Le chroniqueur signale que la région demande au gouvernement de s’engager et de s’exposer une nouvelle fois aux critiques alors qu’elle n’a pas encore déposé son propre plan de soutien à la station de ski.

« Si la région s’organise... Elle (la région) vaincra le défaitisme ainsi que le radicalisme qui n’a plus sa place depuis que le gouvernement Charest a admis et corrigé ses erreurs en réintégrant la montagne dans le parc. »

Dans le jeu des relations publiques, tout le monde se positionne pour éviter la responsabilité de l’éventuelle fermeture de la station de ski. Le scénario est déjà écrit. Le gouvernement ne pouvait plus justifier le paiement du déficit de la station de ski. Il aura donné toutes les chances à la région de sauver une infrastructure récréotouristique génératrice d’emplois et de retombées économiques. Si les liens ne sont par reconnus, le gouvernement et les radicaux verts auront compromis les efforts de relance de la station de ski par la région jusqu’à sa fermeture.

Lorsqu’on analyse les représentations des environnementalistes aussi bien que celles du milieu économique ainsi que les échanges avec la ministre et avec les parlementaires, on doit faire certains constats.

Les justifications économiques des chaises d’accommodement ou du projet de monorail sont trop élémentaires pour être convaincantes. Personne n’a contesté le dossier ou répondu aux questions soulevées par Mont-Orford, la saga. Par ailleurs, la ministre fait valoir que le gouvernement ne peut pas inscrire dans la loi une autorisation de principe qui permet n’importe lequel lien et qu’elle ne dispose pas des critères qui lui permettent d’encadrer correctement ces projets installations.
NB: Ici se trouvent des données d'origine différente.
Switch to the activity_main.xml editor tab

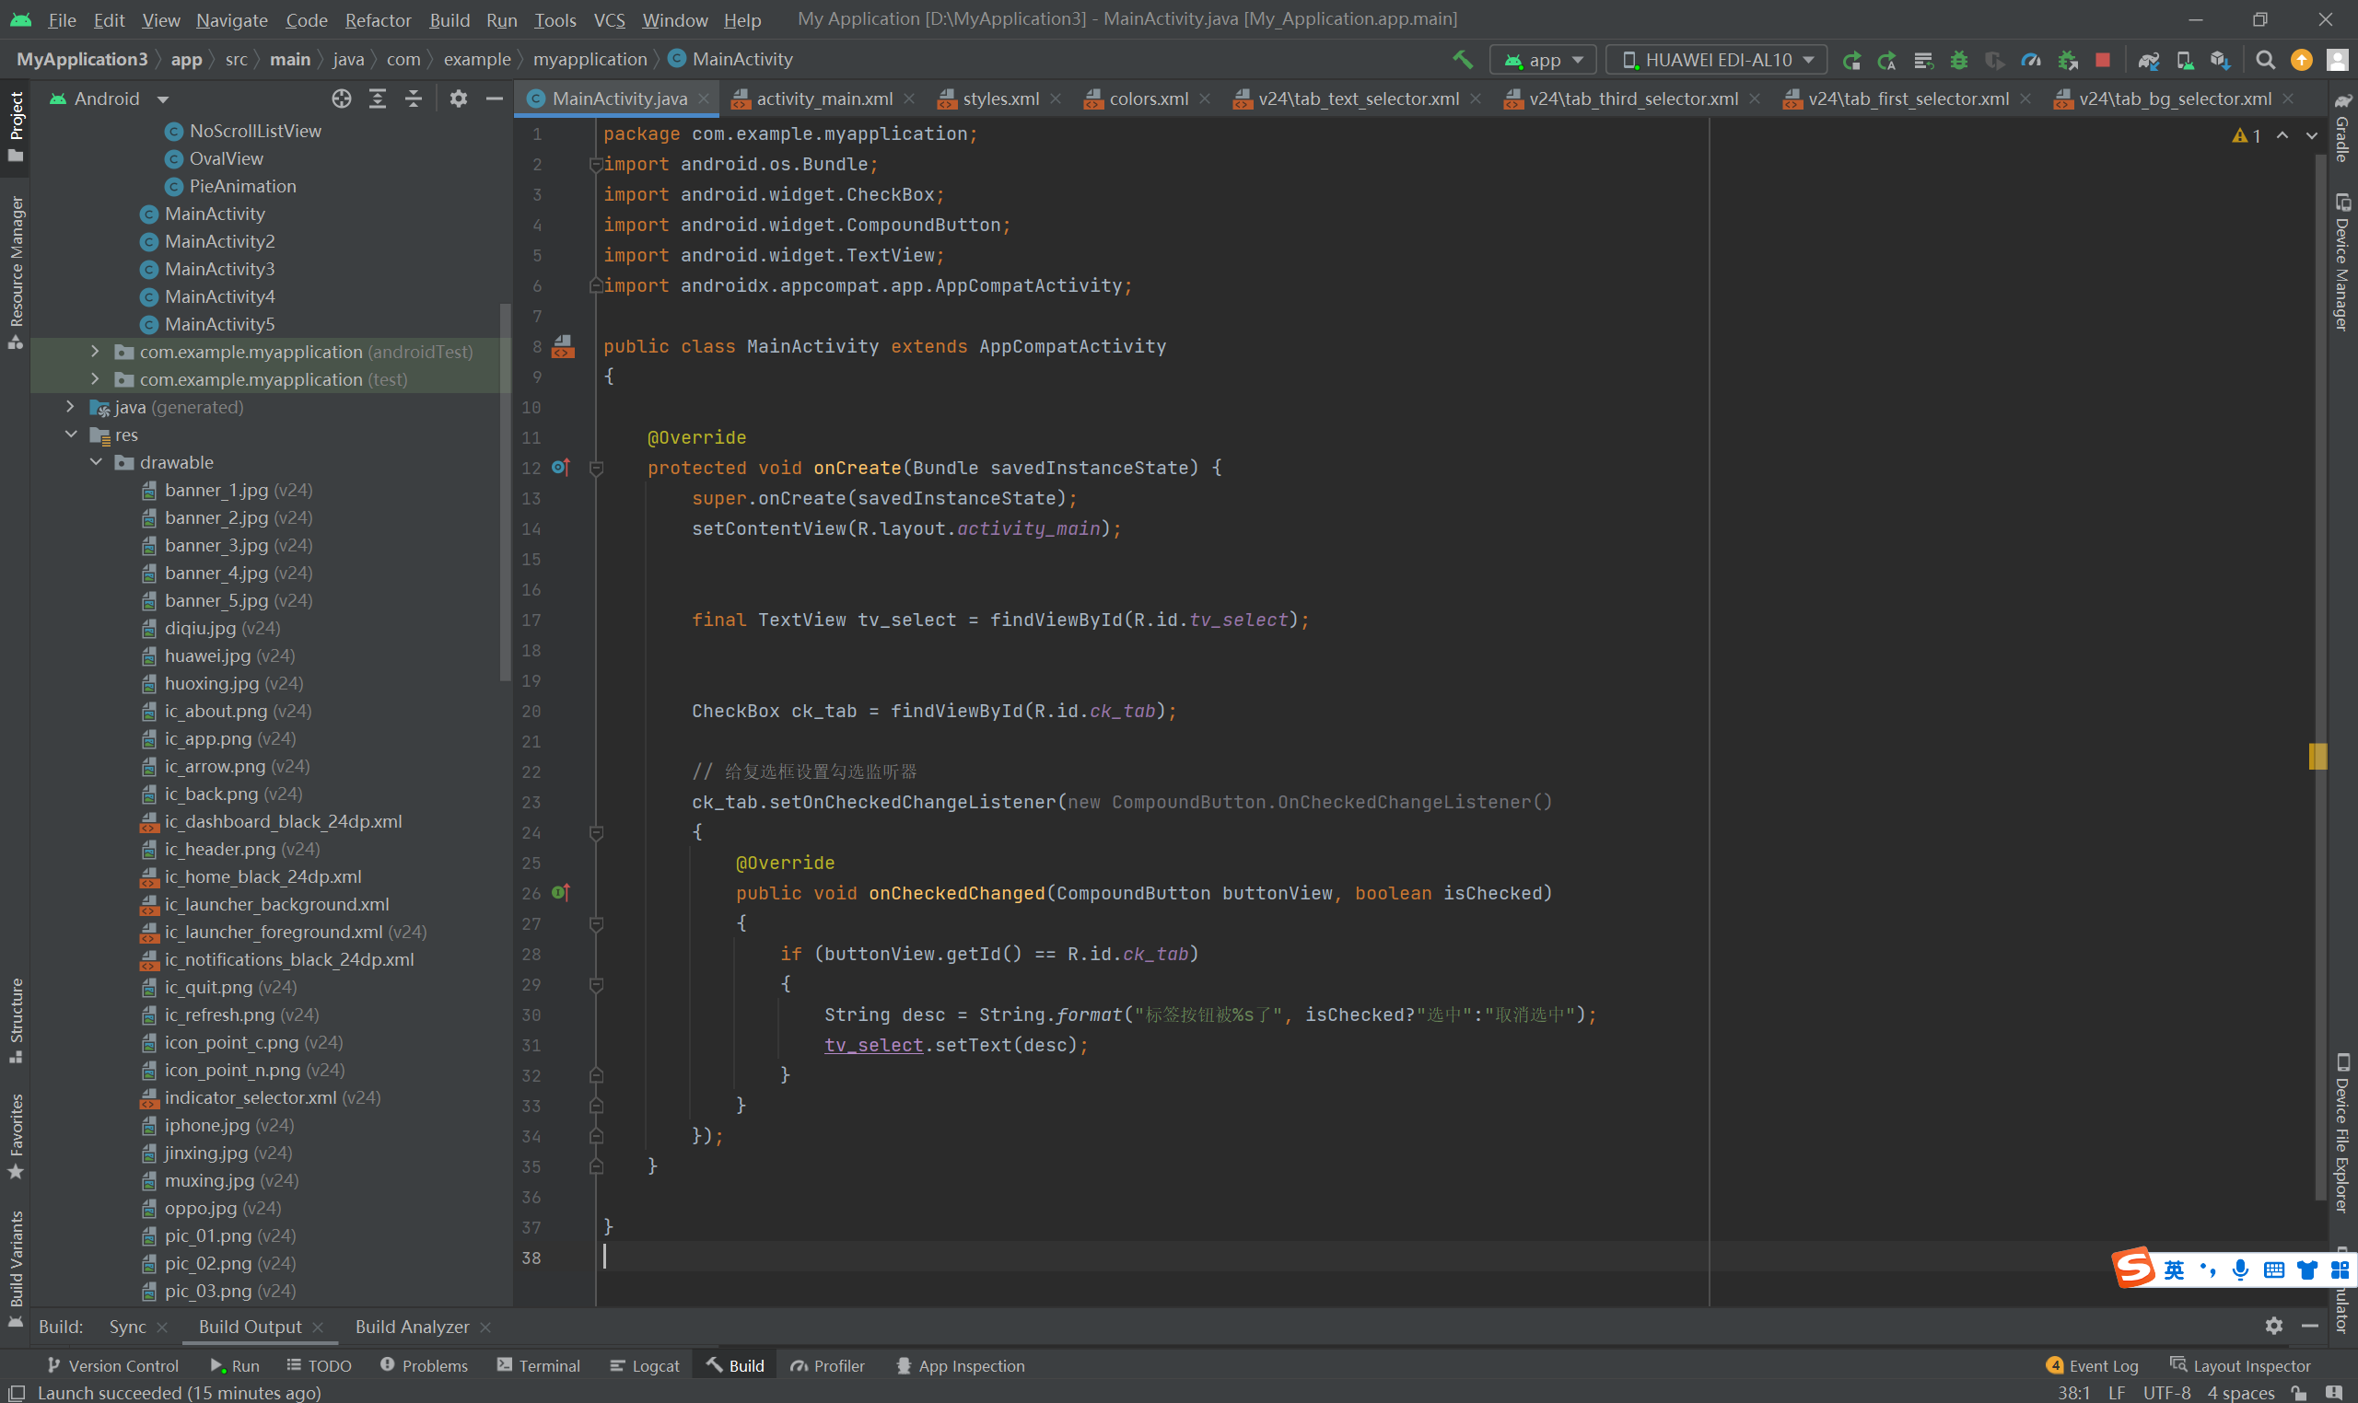click(823, 98)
Les environnementalistes, de leur côté, même s’ils ont des appréhensions, soumettent qu’il y a des procédures prévues dans la Loi sur les parcs pour approuver de tels projets. Ironiquement, si le projet de loi intègre les liens et qu’il faut des modifications, il faudrait recourir à la plus lourde des procédures, un changement à la Loi sur les parcs.

De son côté, Marc Bellemare, le représentant FTQ des travailleurs de la station touristique, soutient qu’il n’hésitera pas à demander à l’opposition de votre contre le projet de Loi 90 si la région n’obtient pas ce qu’elle demande, à commencer par la levée de la menace de fermeture rapide.

Le député Pierre Reid témoigne de l’ouverture d’esprit de la ministre Beauchamp pour que la région propose une solution si l’appel d’offres se termine par un échec. Il fera possiblement la proposition d’un amendement au projet de Loi 90 sur la question des remontées mécaniques. Le gouvernement serait ouvert à cette idée.